In “A Feminine Lexicon”, they showcase their series Typecast, photographs of Hollywood actresses, showing them in the most typical roles they have been asked to play and in the ideal roles they would like to play.
The resulting sequence of four images recalls the practice of attaching a series of head-shots in different situations and roles to an actor’s resumé to show their acting experience. This underscores the need to affirm one’s identity, in a few short lines, and with a limited number of pictures, in the market of personalities that is Hollywood.
Haruka Sakaguchi & Griselda San Martin’s photographs are featured in the Representations section of the exhibition “A Feminine Lexicon”, underlining how retelling and representing are ways of caring and, at the same time, of defining one’s identity.
The Representations section features works by Stacey Gillian Abe, Haruka Sakaguchi & Griselda San Martin, and Reba Maybury.
PD, ET: How would you best describe Typecast? Where did the idea to make it come from?
GSM: Typecast is a satirical portrait series addressing typecasting practices in the entertainment industry.
Lack of diversity is amongst one of the most deep-rooted – and oldest – problems in the film industry. While ethnic minorities constitute nearly half of the US population, only 3 out of 10 lead actors in film are people of color and only 1.5 out of 10 film directors are female.

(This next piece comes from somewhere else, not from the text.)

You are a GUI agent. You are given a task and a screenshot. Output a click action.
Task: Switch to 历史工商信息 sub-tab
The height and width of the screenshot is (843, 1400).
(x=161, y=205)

Though Typecast deals specifically within the entertainment industry, our goal is that it stimulates dialogue on implicit racism and how media representation directly correlates with one’s identity. Representation matters; it’s hard to overstate the importance of seeing someone who looks like you portrayed as a three-dimensional character with agency and dignity. Our project illustrates the plausibility of a more equitable future – both on-screen and in real life.

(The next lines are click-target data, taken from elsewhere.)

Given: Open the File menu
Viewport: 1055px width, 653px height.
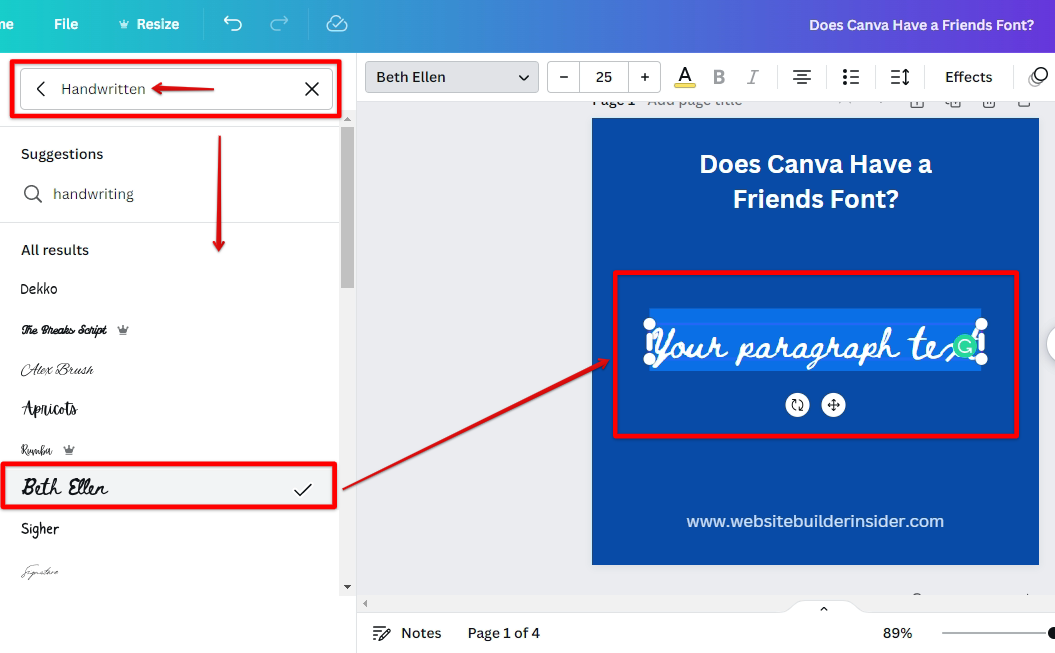Looking at the screenshot, I should (66, 24).
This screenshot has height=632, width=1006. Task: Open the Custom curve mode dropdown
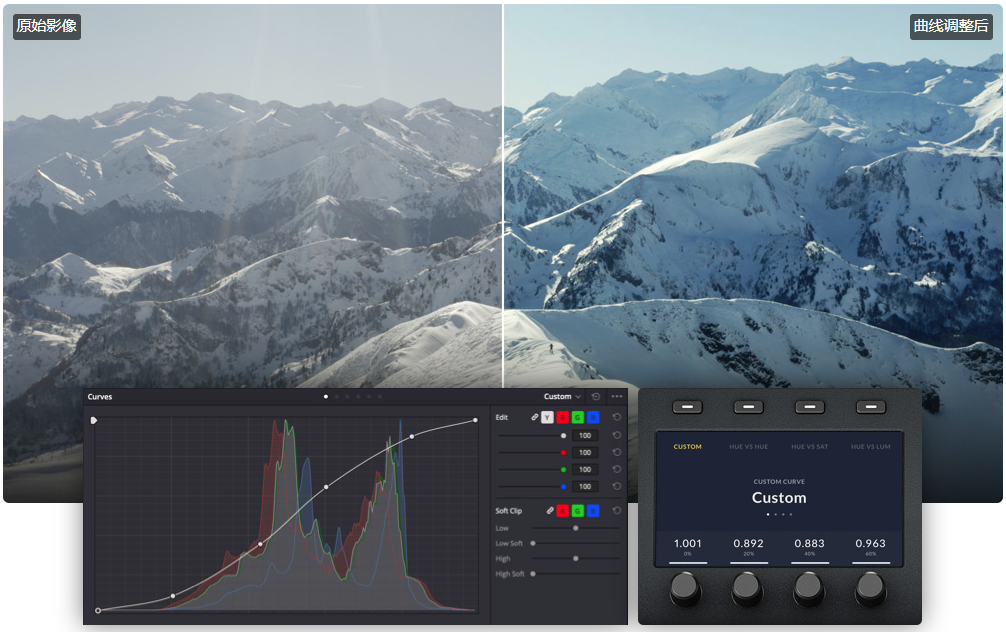[562, 397]
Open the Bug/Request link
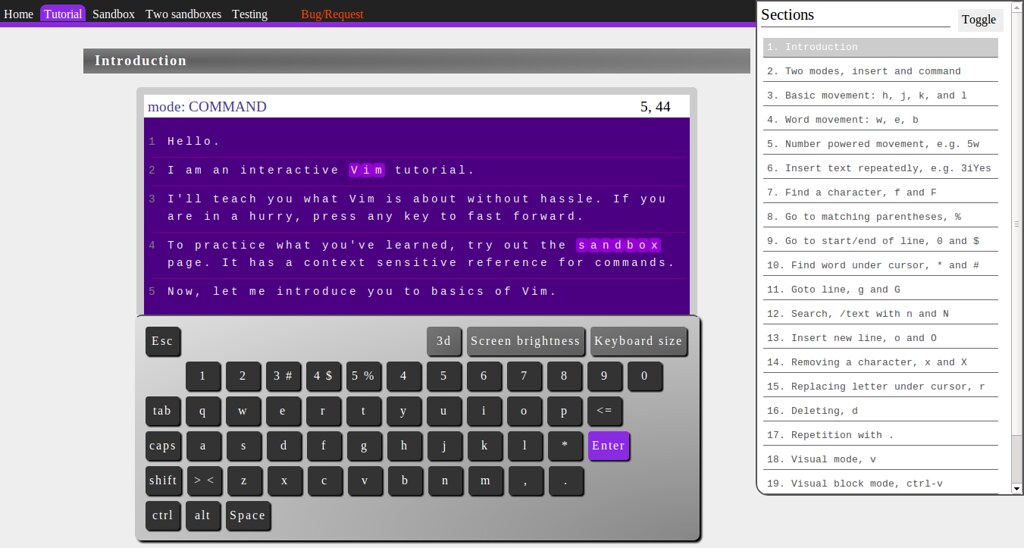 (332, 14)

PD, ET: In your opinion, how has the representation of feminine identities evolved today? Do you think that visual art can change how we can represent, narrate, and ultimately see the others?
HS: Fortunately, the representation of feminine identities is diversifying thanks to the overall decentralization of the entertainment industry from traditional Hollywood studio productions to the emergence of competitive streaming services. We have evolved from seeing a singular archetype of womanhood as determined by a handful of powerful and usually male Hollywood studio executives to a much broader range of feminine identities born out of a multitude of younger, more innovative and more market-savvy writing rooms.

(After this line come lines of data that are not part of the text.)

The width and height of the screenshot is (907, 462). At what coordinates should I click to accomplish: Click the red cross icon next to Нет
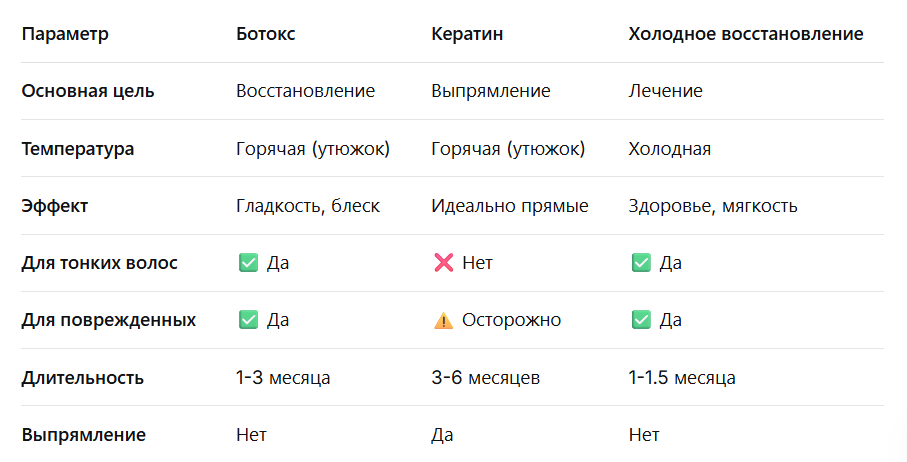[x=444, y=263]
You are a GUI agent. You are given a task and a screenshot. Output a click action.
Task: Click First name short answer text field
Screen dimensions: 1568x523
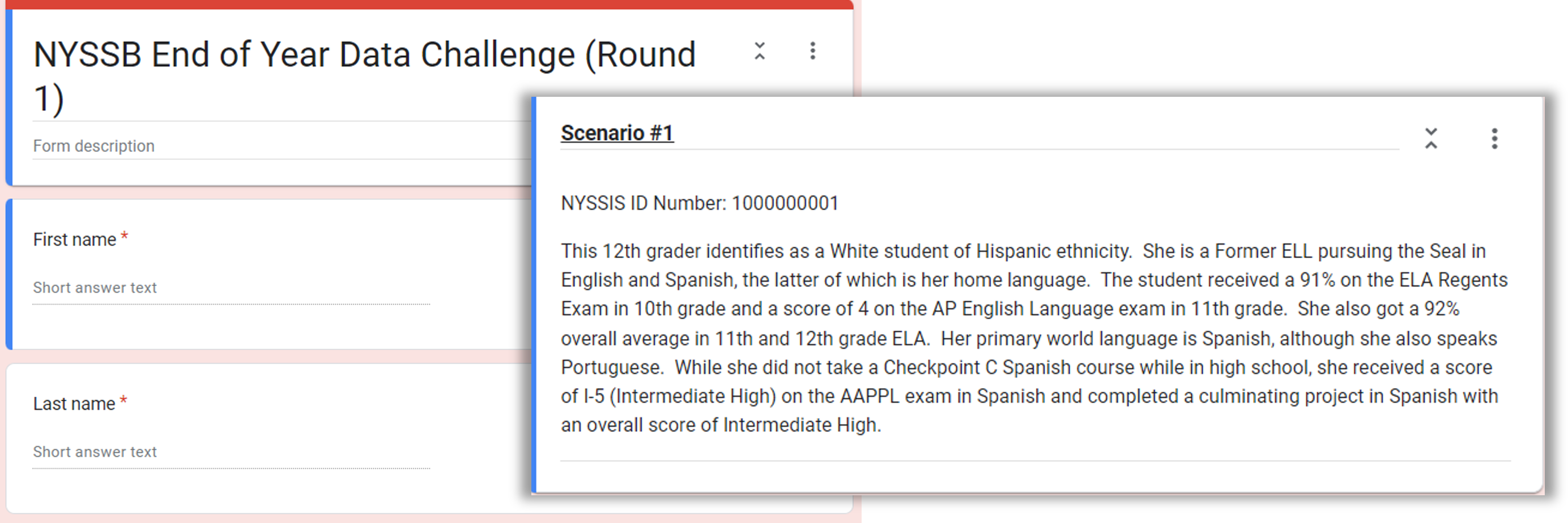click(231, 288)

While we believe that visual art is an effective tool to define and redefine selfhood, we also believe that the art world can have a very limited audience. By infusing humor and satire into our work, we hope to reach a broader audience and humorize – not vilify – ethnic and cultural stereotyping as an outdated and obsolete practice.
INFORMATION
A Feminine Lexicon is an online exhibition curated by Pia Diamandis and Elena Tortelli, students in Arts Curating at Istituto Marangoni Firenze for Museo Salvatore Ferragamo, available at museo.ferragamo.com.
Haruka Sakaguchi & Griselda San Martin are documentary photographers. They live and work in New York City, USA.
Pia Diamandis and Elena Tortelli are undergraduate students of Arts Curating at Istituto Marangoni Firenze.